- [Exercise] Repeat the listing below word for word, keeping every line in its original order and form.

═══ Rows ═══

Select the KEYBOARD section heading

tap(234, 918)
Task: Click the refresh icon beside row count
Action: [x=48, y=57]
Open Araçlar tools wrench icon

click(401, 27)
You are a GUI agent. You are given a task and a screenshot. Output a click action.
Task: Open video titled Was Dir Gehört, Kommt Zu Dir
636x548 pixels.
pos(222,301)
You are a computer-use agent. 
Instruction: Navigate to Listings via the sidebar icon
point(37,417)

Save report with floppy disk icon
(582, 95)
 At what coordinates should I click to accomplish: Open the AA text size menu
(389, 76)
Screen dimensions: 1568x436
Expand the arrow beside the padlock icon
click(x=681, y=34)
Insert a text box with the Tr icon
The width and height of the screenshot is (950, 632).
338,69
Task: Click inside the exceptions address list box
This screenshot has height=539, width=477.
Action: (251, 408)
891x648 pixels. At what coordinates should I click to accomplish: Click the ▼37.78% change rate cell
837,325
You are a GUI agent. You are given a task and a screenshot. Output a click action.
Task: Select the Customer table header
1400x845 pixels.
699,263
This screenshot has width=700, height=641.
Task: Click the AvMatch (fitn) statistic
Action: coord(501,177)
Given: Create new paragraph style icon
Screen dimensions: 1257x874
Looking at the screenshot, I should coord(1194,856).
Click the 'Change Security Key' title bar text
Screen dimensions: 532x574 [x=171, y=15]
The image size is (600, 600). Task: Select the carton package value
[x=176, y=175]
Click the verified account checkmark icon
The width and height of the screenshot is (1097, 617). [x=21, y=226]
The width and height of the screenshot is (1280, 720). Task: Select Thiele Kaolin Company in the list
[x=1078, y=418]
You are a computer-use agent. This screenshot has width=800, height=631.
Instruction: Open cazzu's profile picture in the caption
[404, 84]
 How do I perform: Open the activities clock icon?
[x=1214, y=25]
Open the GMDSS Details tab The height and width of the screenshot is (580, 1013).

═══

- [Correct response]
Select the KEYBOARD section heading

tap(234, 918)
Task: Click the refresh icon beside row count
Action: [x=48, y=57]
Open Araçlar tools wrench icon

click(401, 27)
You are a GUI agent. You are given a task and a screenshot. Output a click action.
Task: Open video titled Was Dir Gehört, Kommt Zu Dir
636x548 pixels.
pos(222,301)
You are a computer-use agent. 
Instruction: Navigate to Listings via the sidebar icon
point(37,417)

Save report with floppy disk icon
(582, 95)
 At what coordinates should I click to accomplish: Open the AA text size menu
(389, 76)
Screen dimensions: 1568x436
Expand the arrow beside the padlock icon
click(x=681, y=34)
Insert a text box with the Tr icon
The width and height of the screenshot is (950, 632).
338,69
Task: Click inside the exceptions address list box
This screenshot has height=539, width=477.
Action: (251, 408)
891x648 pixels. At what coordinates should I click to accomplish: Click the ▼37.78% change rate cell
837,325
You are a GUI agent. You are given a task and a screenshot. Output a click action.
Task: Select the Customer table header
1400x845 pixels.
699,263
This screenshot has width=700, height=641.
Task: Click the AvMatch (fitn) statistic
Action: coord(501,177)
Given: Create new paragraph style icon
Screen dimensions: 1257x874
Looking at the screenshot, I should coord(1194,856).
Click the 'Change Security Key' title bar text
Screen dimensions: 532x574 [x=171, y=15]
The image size is (600, 600). Task: Select the carton package value
[x=176, y=175]
Click the verified account checkmark icon
The width and height of the screenshot is (1097, 617). [x=21, y=226]
The width and height of the screenshot is (1280, 720). Task: Select Thiele Kaolin Company in the list
[x=1078, y=418]
You are a computer-use agent. This screenshot has width=800, height=631.
Instruction: Open cazzu's profile picture in the caption
[404, 84]
 How do I perform: Open the activities clock icon?
[x=1214, y=25]
Open the GMDSS Details tab The height and width of the screenshot is (580, 1013).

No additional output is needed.